> _What this task involves_: Please reproduce the interview excerpt below, about culinary school, word for word and in full.

But okay, so you worked at a bagel shop.

Chef Bai:

I worked at a bagel shop and I was honestly like such a partier in high school. I had a 1.7 GPA. I just like didn't really care about the traditional school system. I wasn't into the politics and the social aspect of school. I was just kind of a weirdo, I just did my own thing. I liked to work, I liked to party with my friends who were older in college, and then by the time it came for me to go to college, my parents were like, "Well it's not like you can get into school anywhere. Like you've been a terrible student this whole time," and I was like, "Yeah, but culinary school accepts everybody." So that was kind of my in, it was basically like if you can pay, because culinary school, especially Le Cordon Bleu, is not expensive. It's like 100 grand, and they're like, "All right. Well if you want to take out the loans and do it, then do it," and so I did it. I didn't know anyone in San Francisco, I had never even been there, I was just like, "Let's go." So right after high school, I moved to San Francisco and went to Le Cordon Bleu and -

Rip Esselstyn:

And so what was that experience like? Was it more than you thought? Was it less than you thought? Was it a good -

Chef Bai:

I didn't know what to think. I grew up in Colorado so I grew up in kind of the country, like 20 minutes outside of Boulder, and so moving to a big city, I was just ready to adventure. I was just like such a wild child that I just needed something different. I always used to say, I was like a city girl raised in the country and so I finally ... I don't know, it was great for me but it was also different for the aspect that I didn't really feel like I belonged there. Like there was just part of this French intense chef ego driven kind of way of making food that it was really hard for me to get through the whole thing because I just didn't really resonate with the entire lifestyle of what being an executive chef of a restaurant is, and so I bounced around restaurants, looking for kind of my place, and then I ended up just kind of starting my own business as a private chef, trying to be doing something else other than what everyone else was doing because it just didn't seem healthy.

> _Material provided_:

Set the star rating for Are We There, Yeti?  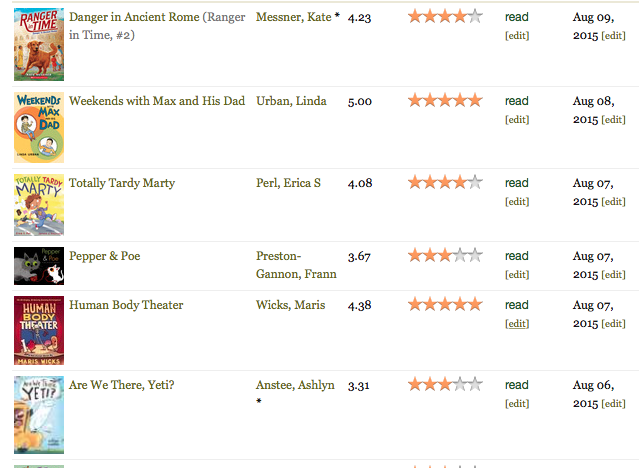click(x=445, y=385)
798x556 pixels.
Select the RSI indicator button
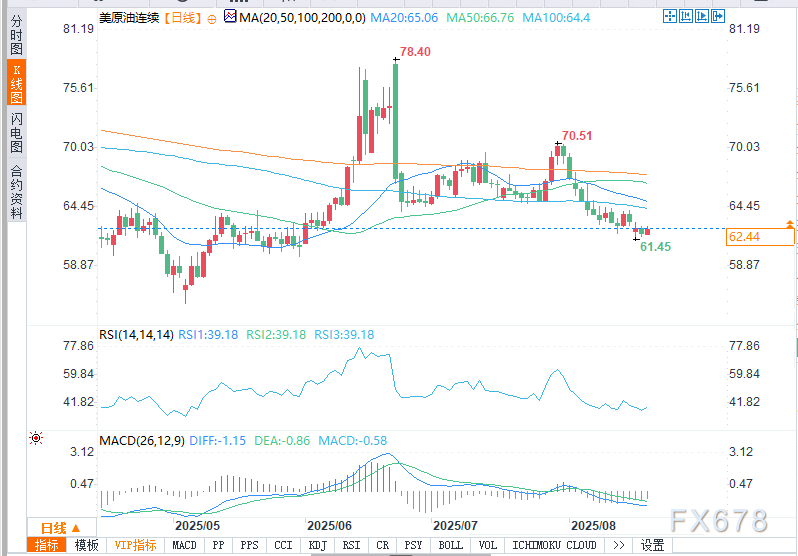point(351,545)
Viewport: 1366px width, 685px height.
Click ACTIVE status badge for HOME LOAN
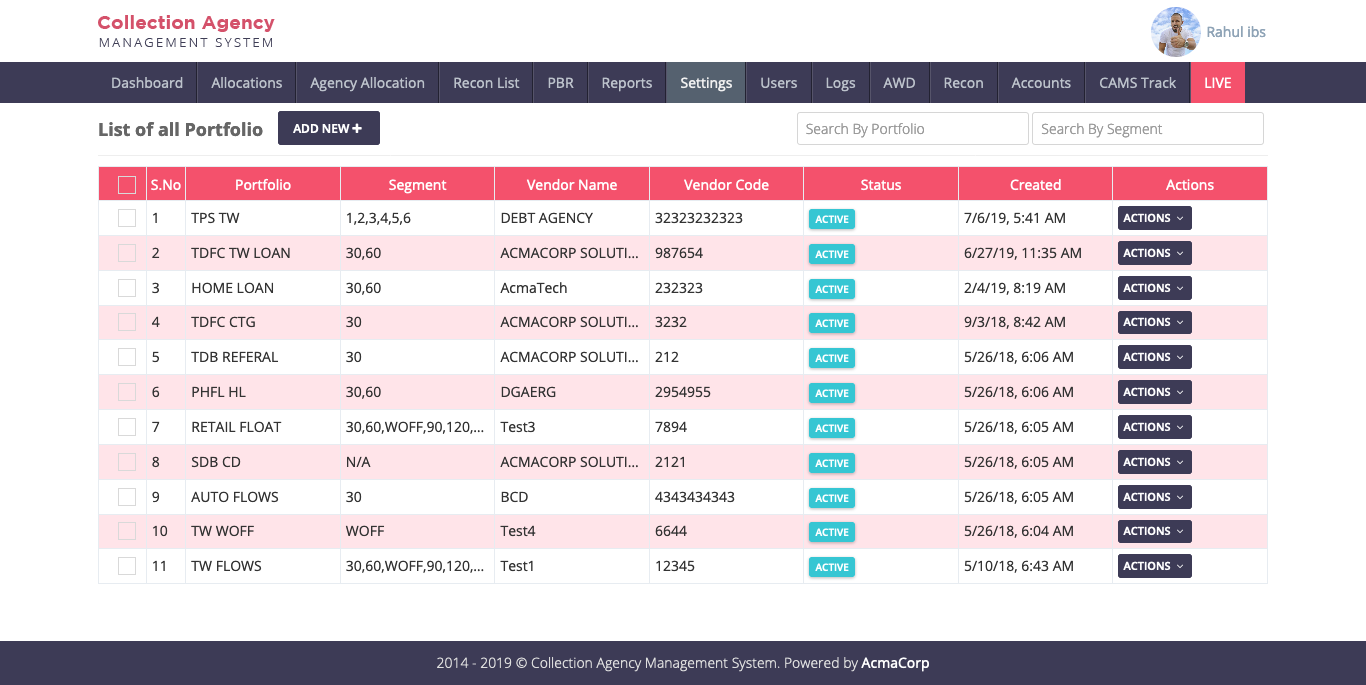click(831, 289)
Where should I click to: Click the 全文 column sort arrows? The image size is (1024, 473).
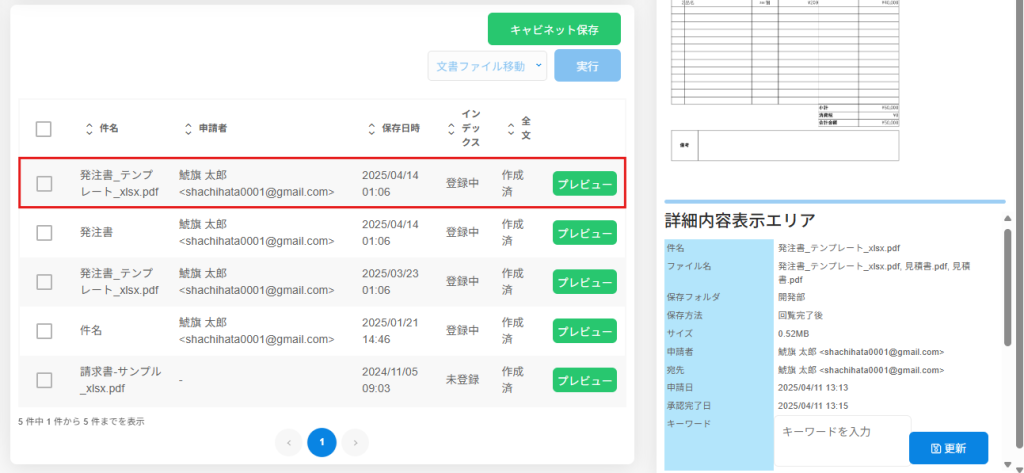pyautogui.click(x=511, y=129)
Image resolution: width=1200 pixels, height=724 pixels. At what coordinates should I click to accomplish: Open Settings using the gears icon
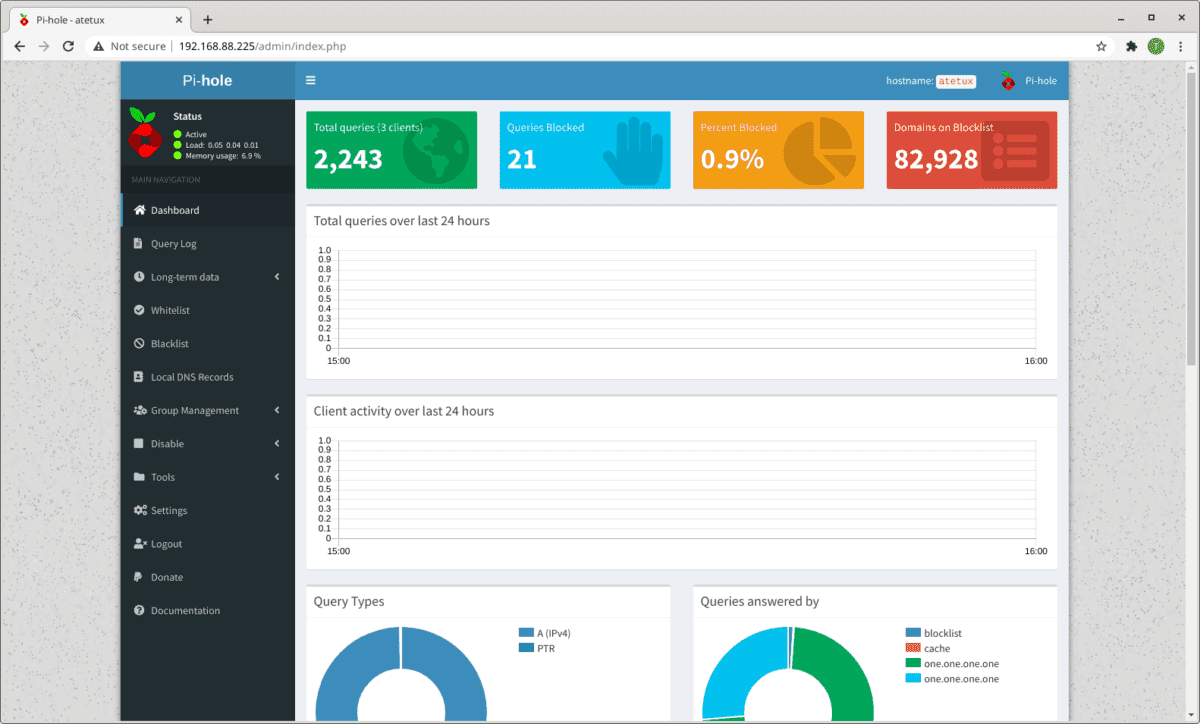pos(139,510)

> _Task solution_:
But okay, so you worked at a bagel shop.

Chef Bai:

I worked at a bagel shop and I was honestly like such a partier in high school. I had a 1.7 GPA. I just like didn't really care about the traditional school system. I wasn't into the politics and the social aspect of school. I was just kind of a weirdo, I just did my own thing. I liked to work, I liked to party with my friends who were older in college, and then by the time it came for me to go to college, my parents were like, "Well it's not like you can get into school anywhere. Like you've been a terrible student this whole time," and I was like, "Yeah, but culinary school accepts everybody." So that was kind of my in, it was basically like if you can pay, because culinary school, especially Le Cordon Bleu, is not expensive. It's like 100 grand, and they're like, "All right. Well if you want to take out the loans and do it, then do it," and so I did it. I didn't know anyone in San Francisco, I had never even been there, I was just like, "Let's go." So right after high school, I moved to San Francisco and went to Le Cordon Bleu and -

Rip Esselstyn:

And so what was that experience like? Was it more than you thought? Was it less than you thought? Was it a good -

Chef Bai:

I didn't know what to think. I grew up in Colorado so I grew up in kind of the country, like 20 minutes outside of Boulder, and so moving to a big city, I was just ready to adventure. I was just like such a wild child that I just needed something different. I always used to say, I was like a city girl raised in the country and so I finally ... I don't know, it was great for me but it was also different for the aspect that I didn't really feel like I belonged there. Like there was just part of this French intense chef ego driven kind of way of making food that it was really hard for me to get through the whole thing because I just didn't really resonate with the entire lifestyle of what being an executive chef of a restaurant is, and so I bounced around restaurants, looking for kind of my place, and then I ended up just kind of starting my own business as a private chef, trying to be doing something else other than what everyone else was doing because it just didn't seem healthy.